The likelihood of securing employment in the US has dropped to a historic low of 44.9%, according to the New York Fed’s Survey of Consumer Expectations. Renaissance Macro Research pointed out this shift in labour market risks, focusing on hiring difficulties rather than job losses.
While the chances of losing a job have not seen a drastic change, the potential for finding new employment if laid off has significantly decreased. This decline in job-finding expectations brings into question the strength and stability of the employment landscape in the US.
Crack In The US Labor Market
Given the record low 44.9% probability of finding a new job, we see a significant crack in the US labor market’s foundation. While the fear of job loss is low, the sharp decline in hiring confidence suggests a coming slowdown in consumer spending. The latest August 2025 jobs report, which showed a weaker-than-expected gain of only 115,000 jobs, supports this cautious view.
This shift in consumer sentiment makes defensive positioning in the equity markets prudent over the next few weeks. We should consider buying put options on consumer discretionary ETFs like the XLY, as households will likely pull back on non-essential spending first. Looking back at the periods before the 2008 downturn, similar erosion in consumer confidence preceded a wider market correction.

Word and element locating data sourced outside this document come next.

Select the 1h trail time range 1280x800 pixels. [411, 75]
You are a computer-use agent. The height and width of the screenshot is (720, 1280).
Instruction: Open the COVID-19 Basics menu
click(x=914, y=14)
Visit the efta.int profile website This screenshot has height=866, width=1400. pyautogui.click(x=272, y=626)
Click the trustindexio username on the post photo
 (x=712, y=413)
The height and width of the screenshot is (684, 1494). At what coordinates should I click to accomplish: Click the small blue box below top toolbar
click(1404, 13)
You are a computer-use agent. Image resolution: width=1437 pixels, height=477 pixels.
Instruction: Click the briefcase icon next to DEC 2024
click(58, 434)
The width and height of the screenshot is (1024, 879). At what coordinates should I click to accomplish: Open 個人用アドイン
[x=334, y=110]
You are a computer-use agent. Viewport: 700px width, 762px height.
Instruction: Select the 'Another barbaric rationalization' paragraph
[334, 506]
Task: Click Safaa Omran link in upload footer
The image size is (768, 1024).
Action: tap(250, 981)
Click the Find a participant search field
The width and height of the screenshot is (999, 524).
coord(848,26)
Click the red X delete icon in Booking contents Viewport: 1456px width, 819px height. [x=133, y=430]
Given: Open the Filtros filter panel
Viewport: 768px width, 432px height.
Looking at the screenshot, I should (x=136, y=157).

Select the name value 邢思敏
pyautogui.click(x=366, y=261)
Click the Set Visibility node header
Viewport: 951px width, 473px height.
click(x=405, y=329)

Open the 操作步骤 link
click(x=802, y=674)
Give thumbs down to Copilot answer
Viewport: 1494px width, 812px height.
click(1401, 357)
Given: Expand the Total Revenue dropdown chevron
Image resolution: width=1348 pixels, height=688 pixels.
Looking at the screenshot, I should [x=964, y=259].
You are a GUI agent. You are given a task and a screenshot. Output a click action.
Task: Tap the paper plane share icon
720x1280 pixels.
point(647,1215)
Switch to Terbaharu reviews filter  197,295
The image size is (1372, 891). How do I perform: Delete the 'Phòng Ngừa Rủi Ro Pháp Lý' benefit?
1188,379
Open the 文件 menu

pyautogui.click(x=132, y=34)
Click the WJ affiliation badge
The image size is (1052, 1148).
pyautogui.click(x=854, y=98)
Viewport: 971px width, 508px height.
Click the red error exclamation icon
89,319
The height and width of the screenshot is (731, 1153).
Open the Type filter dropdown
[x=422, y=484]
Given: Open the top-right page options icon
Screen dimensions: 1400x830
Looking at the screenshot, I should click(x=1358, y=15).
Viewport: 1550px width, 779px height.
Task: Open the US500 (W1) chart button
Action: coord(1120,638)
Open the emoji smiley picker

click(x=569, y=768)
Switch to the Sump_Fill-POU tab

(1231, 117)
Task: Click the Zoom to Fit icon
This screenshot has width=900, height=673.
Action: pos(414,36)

The data also heavily influences our view on the Federal Reserve’s next move. With hiring risks now outweighing layoff risks, the odds of a rate cut before the end of the year have increased substantially; market pricing now implies a nearly 60% chance of a cut at the November FOMC meeting. Traders should look at Fed Funds futures or options on treasury ETFs like TLT to position for a more dovish central bank policy.
Market Volatility Expectations
This growing uncertainty is a clear signal to expect higher market volatility. The VIX, which has been hovering around a relatively calm 16, is likely undervalued given this new forward-looking risk to the economy. Buying call options on the VIX for October and November 2025 expirations could be an effective hedge against a potential spike in market turbulence.